Per questa ragione, quasi 5mila di questi ponti devono essere ogni anno monitorati per verificare il loro stato di salute e soprattutto se vengono rispettati i criteri di sicurezza. Un’attività anche questa complessa e costosa ma necessaria per tenere in piedi un patrimonio che, in molte sue parti, andrebbe ristrutturato e in certi casi addirittura ricostruito.

Il tema, spesso, è anche quello delle competenze emerso in modo evidente quando nel 2016 il crollo del cavalcavia di Annone provocò la morte di una persona. In quel caso emerse che la struttura non era stata manutenuta perché nessun ente locale sapeva di avere competenze sulla stessa. In Italia ci sono infatti quasi mille ponti il cui controllo è parcellizzato tra province, comuni o consorzi.
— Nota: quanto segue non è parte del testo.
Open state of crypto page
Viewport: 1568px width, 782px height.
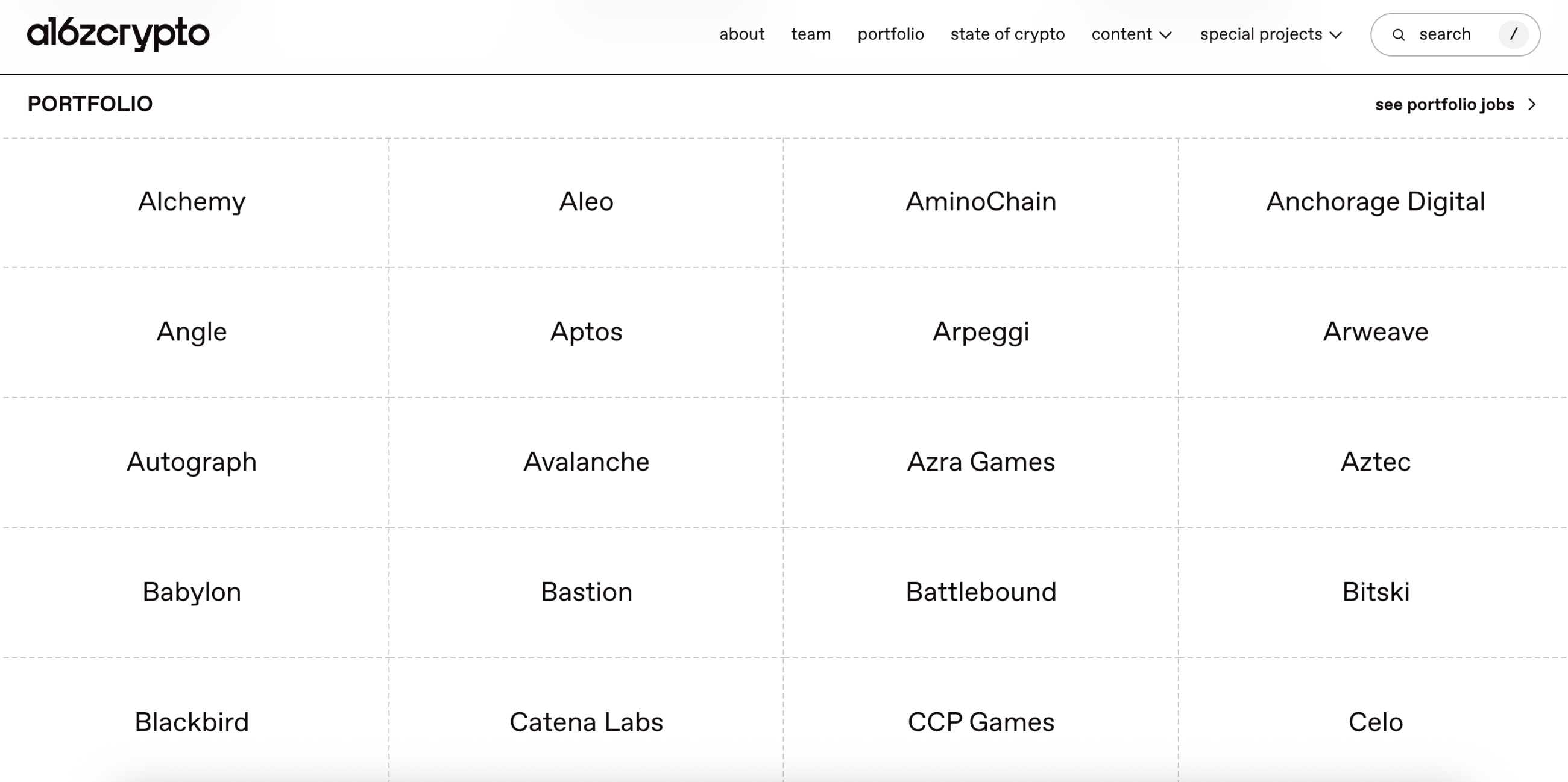coord(1007,34)
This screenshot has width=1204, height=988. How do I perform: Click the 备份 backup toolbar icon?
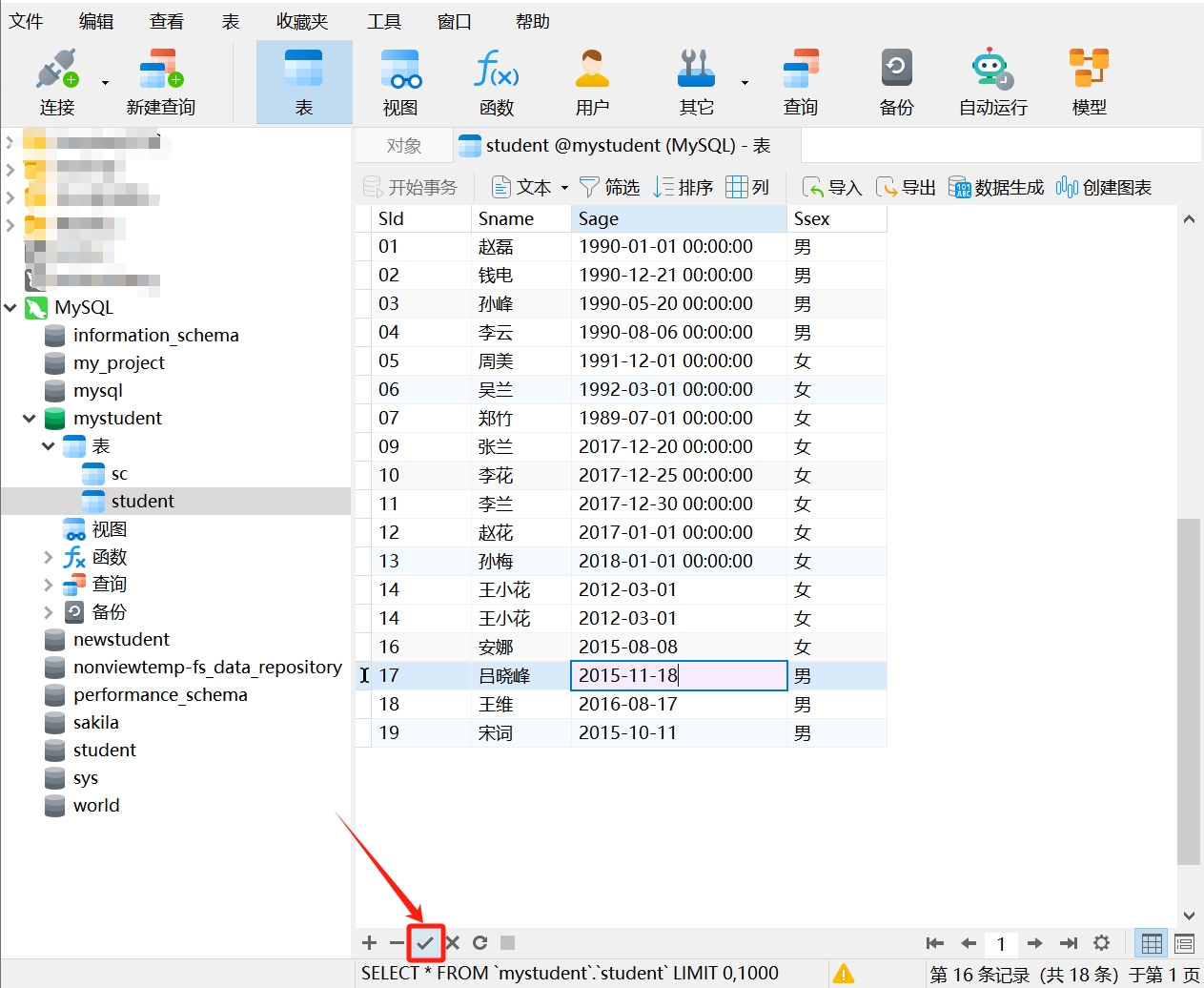(895, 83)
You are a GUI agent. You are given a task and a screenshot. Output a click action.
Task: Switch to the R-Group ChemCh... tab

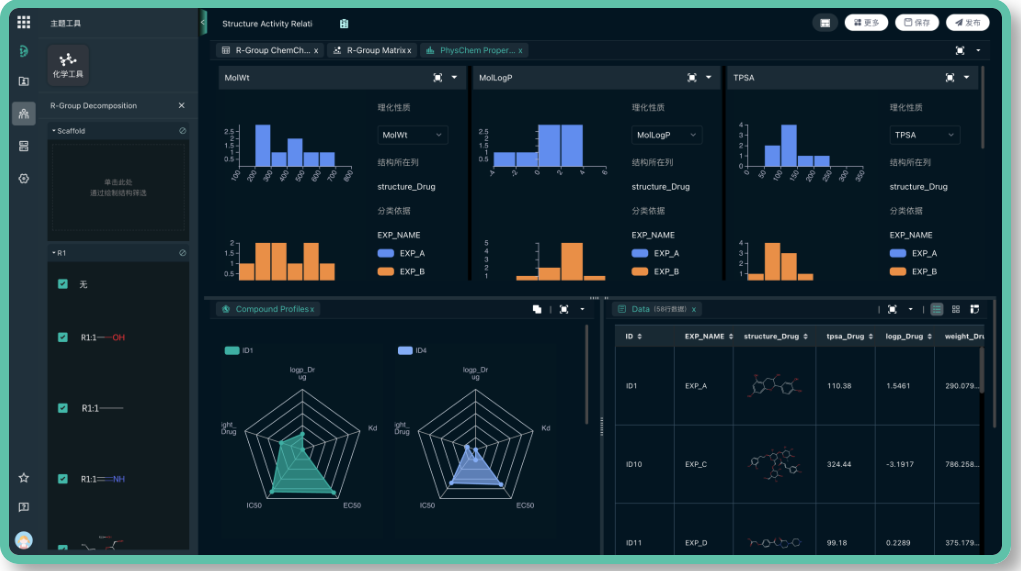coord(269,50)
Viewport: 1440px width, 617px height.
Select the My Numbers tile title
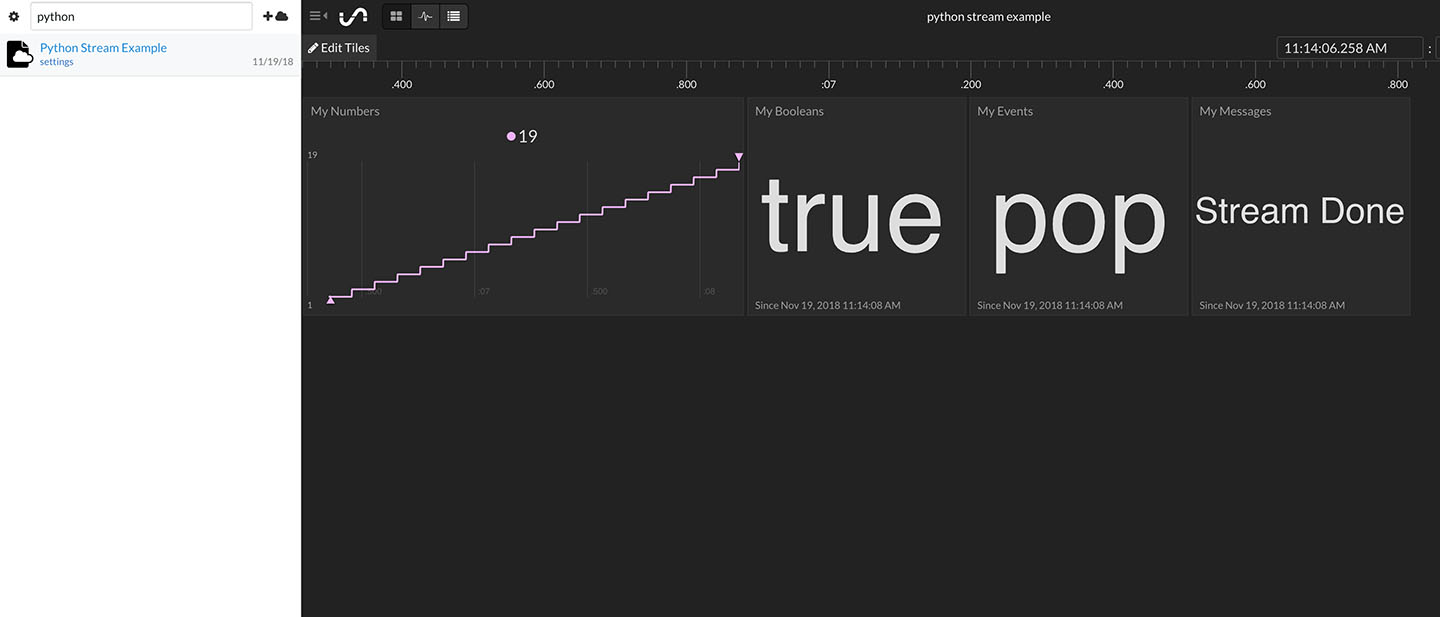[x=345, y=111]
Dopo quell’evento, e dimostrata la difficoltà di verifica della titolarità di queste infrastrutture, il ministero dei Trasporti ha chiesto ad Anas di operare un controllo, oltre che sulle strade, anche sui ponti.

Gare frammentate e necessità di programmazione

Ad oggi uno dei problemi principali della mancanza di efficacia delle politiche di manutenzione sulle infrastrutture è legato alla frammentazione delle gare. Il 70% delle gare indette in Italia nel settore ha un valore inferiore ai 10 milioni di euro. Nel 50% dei casi le gare vengono generalmente aggiudicate dopo oltre 12 mesi dalla loro pubblicazione, un processo che ha subito un ulteriore rallentamento nel corso dei primi mesi di diffusione della pandemia.

Nel primo semestre del 2020 molti bandi per le manutenzioni stradali e autostradali non sono stati lanciati, confermando che la vera ripartenza deve ancora iniziare.

Il rilancio delle grandi opere italiane attraverso un piano capillare di manutenzione delle infrastrutture esistenti fa parte dell’impegno del Gruppo Webuild in Italia. Esattamente un anno fa, nell’aprile del 2020, a poche settimane dall’esplosione della pandemia, l’amministratore delegato di Webuild, Pietro Salini, ha lanciato la proposta di un piano integrato di manutenzione delle infrastrutture italiane. Un’esigenza condivisa da molti per mettere in sicurezza le opere, e creare lavoro per le piccole e medie aziende colpite dalla crisi del Covid.